Madison Advisors continues to monitor the print and mail industry and our Color Print Migration Market Update 2017 is a continuation of our research efforts on the migration from monochrome to full-color print output for enterprise in-plants and service providers. In 2011, our first color migration research report revealed that the use of full color for transactional communications was less than 1 in 5 images. Because the price point for a color image was significantly higher than it is today and investing in color inkjet technology required significant capital, this was not a surprise. But as our latest research illustrates, transactional communications continue to migrate away from monochrome to full color, just not as quickly as anticipated. But this is not bad news, because the data reveals that there is room for growth, and with growth comes opportunity.
In 2016, 62% of the 39.78 billion images produced by the participants in our research were monochrome. For industry-leading color inkjet printer manufacturers, this represents greater opportunity to penetrate the transactional print industry. Service providers who have made the investment in color inkjet can attract more clients, and enterprise in-plants can improve the look of customer communications and potentially bring in work such as marketing collateral that was previously outsourced to a third party.
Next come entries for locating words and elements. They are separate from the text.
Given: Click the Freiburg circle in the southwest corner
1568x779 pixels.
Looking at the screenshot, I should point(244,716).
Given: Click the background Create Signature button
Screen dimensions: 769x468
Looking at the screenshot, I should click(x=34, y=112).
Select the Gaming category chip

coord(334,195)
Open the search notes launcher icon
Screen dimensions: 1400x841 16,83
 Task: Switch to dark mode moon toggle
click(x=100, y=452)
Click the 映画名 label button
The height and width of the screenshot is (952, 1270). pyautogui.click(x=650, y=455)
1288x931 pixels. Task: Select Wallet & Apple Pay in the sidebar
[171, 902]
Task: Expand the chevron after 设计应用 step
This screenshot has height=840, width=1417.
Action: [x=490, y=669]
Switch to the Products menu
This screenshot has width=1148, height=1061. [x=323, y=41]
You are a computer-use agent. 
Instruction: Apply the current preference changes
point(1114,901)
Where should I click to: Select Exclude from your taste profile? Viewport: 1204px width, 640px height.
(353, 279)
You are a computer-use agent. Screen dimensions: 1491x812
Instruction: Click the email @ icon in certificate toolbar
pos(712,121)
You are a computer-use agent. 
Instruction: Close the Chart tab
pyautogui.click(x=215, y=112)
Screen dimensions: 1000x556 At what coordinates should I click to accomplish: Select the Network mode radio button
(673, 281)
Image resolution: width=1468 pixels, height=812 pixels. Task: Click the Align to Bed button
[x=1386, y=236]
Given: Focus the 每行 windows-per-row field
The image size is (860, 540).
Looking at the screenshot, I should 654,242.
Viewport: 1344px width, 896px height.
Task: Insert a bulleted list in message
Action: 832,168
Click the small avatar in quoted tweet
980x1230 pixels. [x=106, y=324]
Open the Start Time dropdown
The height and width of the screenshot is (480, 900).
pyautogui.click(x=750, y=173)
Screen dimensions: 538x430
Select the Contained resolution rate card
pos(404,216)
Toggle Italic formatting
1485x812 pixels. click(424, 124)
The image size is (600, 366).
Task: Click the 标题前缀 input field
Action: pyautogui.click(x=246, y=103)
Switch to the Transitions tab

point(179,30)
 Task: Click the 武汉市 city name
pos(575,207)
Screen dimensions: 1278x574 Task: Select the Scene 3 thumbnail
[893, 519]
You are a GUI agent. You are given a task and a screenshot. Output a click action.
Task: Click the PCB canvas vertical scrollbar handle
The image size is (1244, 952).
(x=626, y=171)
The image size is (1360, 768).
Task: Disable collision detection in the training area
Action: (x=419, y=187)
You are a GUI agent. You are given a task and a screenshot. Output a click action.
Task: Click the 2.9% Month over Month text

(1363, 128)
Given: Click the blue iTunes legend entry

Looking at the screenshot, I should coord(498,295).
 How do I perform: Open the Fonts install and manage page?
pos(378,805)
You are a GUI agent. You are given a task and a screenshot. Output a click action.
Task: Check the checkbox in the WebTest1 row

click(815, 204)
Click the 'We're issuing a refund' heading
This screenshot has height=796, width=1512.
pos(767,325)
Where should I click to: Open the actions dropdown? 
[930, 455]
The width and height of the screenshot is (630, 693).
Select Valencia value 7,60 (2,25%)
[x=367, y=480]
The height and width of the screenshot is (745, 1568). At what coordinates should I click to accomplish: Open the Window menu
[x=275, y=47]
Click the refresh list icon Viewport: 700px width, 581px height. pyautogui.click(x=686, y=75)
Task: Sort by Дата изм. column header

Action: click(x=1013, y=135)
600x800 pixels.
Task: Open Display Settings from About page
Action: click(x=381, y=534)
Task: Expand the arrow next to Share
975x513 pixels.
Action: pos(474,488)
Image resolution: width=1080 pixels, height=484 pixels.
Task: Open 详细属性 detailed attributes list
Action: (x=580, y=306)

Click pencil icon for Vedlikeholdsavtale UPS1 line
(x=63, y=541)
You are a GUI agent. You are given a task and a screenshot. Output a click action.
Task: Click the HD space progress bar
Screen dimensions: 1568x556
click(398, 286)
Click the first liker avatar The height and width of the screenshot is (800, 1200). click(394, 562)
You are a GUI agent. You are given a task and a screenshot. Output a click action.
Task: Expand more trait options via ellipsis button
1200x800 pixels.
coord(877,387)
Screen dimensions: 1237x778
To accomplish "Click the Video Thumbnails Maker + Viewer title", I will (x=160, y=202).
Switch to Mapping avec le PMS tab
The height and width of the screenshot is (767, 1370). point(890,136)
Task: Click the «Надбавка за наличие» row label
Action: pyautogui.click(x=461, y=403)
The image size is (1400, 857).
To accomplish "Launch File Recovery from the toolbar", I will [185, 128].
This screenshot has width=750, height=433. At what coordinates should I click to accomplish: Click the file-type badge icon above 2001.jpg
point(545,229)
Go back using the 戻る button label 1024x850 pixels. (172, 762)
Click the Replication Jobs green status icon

Color inkjet technology continues to improve with higher production speeds, lower operational costs and better quality of output. Adding color to transactional communications increases brand recognition and creates synergy between print and digital communications with a consistent look and feel. Color can be used to improve customer calls to action by highlighting important information in documents, and it can increase document clarity with colorful charts and graphs. Despite the focus on digital transformation and creating digital experiences as a part of a multi-channel customer communications strategy, it is critical to consider the important role print can play. For example, print can be used to drive consumers to a digital channel with website information, QR codes that can be scanned with a mobile app, or personalized URLs (PURLs). These “cross-channel” interactions increase engagement and enhance customer experience by allowing consumers the opportunity to engage with a brand through their preferred channel.
In the fashion industry, everything old is new again – but in the print industry, everything old is getting even better.